(DATA PROVIDED)

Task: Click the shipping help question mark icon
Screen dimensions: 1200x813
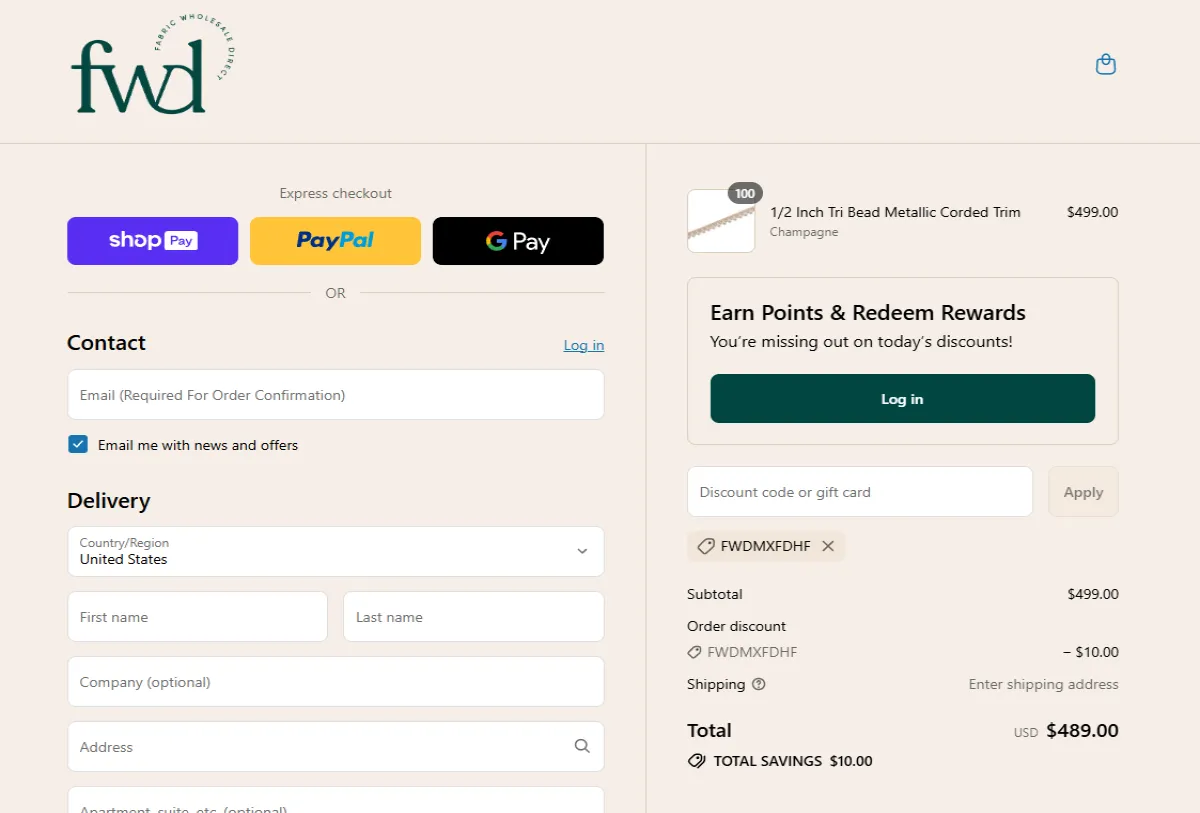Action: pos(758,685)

(End DATA PROVIDED)
(DATA PROVIDED)

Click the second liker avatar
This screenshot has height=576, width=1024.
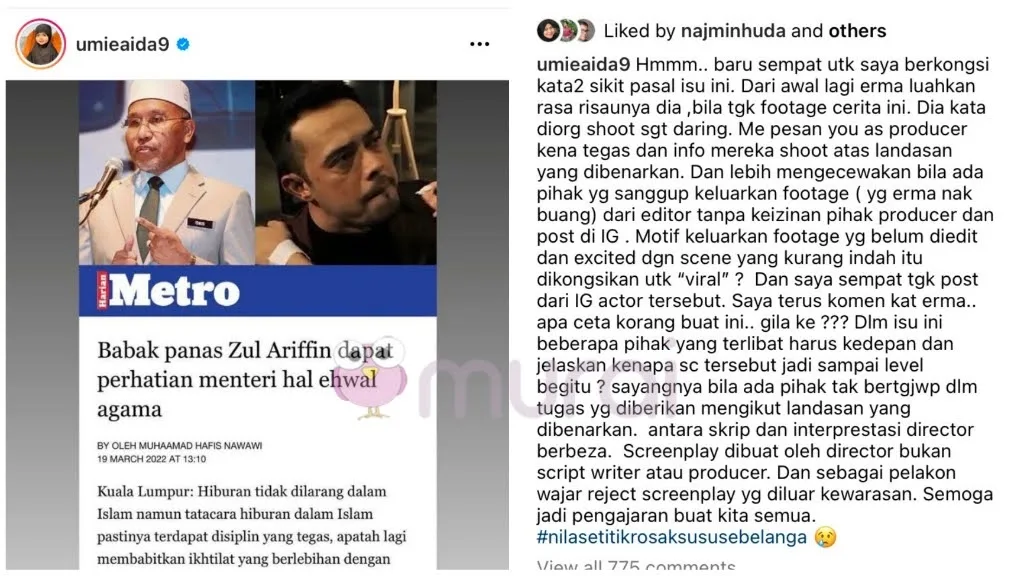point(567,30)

(End DATA PROVIDED)
(DATA PROVIDED)

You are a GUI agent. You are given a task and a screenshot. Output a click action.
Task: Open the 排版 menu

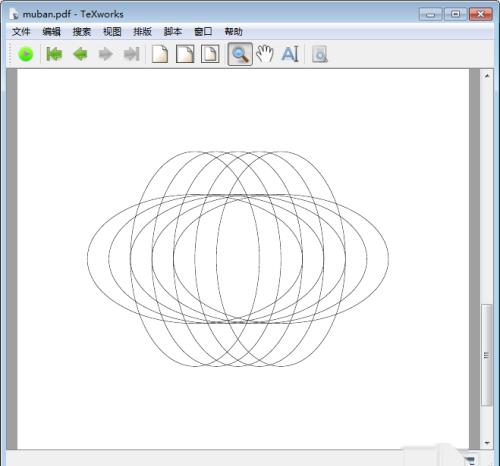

(End DATA PROVIDED)

◆ WHAT IS EXPECTED: All lines above from the one with "You are a GUI" to the one with "Task: Open the 排版 menu", inclusive, should be copied exactly, and no other lines.

◆ RESULT OF THE EXERCISE:
You are a GUI agent. You are given a task and a screenshot. Output a click action.
Task: Open the 排版 menu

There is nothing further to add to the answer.